Enonchong, who is the Founder and CEO of AppsTech as well as the Board for AfriLabs, was arrested without any warrants or charges levied against her. 

Reports mention that she was invited to the Gendarmerie Legion in Douala on Wednesday where she was subsequently charged and held overnight. She later appeared in court on Thursday to hear charges against her that were not made public. 

Enonchong (in red) after the trial. Image Source: Djoko Christian (@christdjoko1)

Why is Rebecca in custody?

There’s still a lot of new developments coming up but no official warrants or statements have been issued by the Cameroonian government regarding her illegal detainment. 
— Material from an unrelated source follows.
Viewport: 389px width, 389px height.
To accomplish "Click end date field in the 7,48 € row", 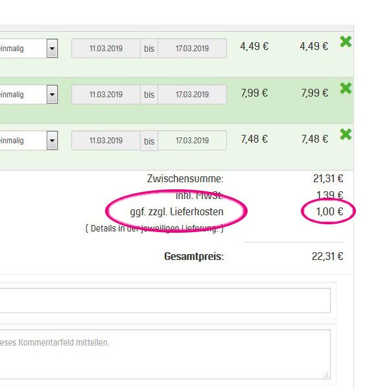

However, Edith Kahbang ‘Kah’ Walla, President of Cameroon’s People’s Party, was able to learn that Enonchong’s arrest was specifically requested by the Attorney General. 

The arrest is said to be spurred by Enonchong’s recent criticisms on legal procedures concerning a case she’s a party to. 

Enonchong is an avid political commentator who often highlights human rights abuse in Cameroon. 

What’s being done?

#FreeRebecca is trending online. 

There’s been an uproar on Twitter over the illegal arrest with people speculating on what the motives could be.

The African Business Angels Network (ABAN), AfriLabs, and other coalitions have joined in the agitation, calling on the Cameroonian government to reel in its authoritarian moves and release Enonchong.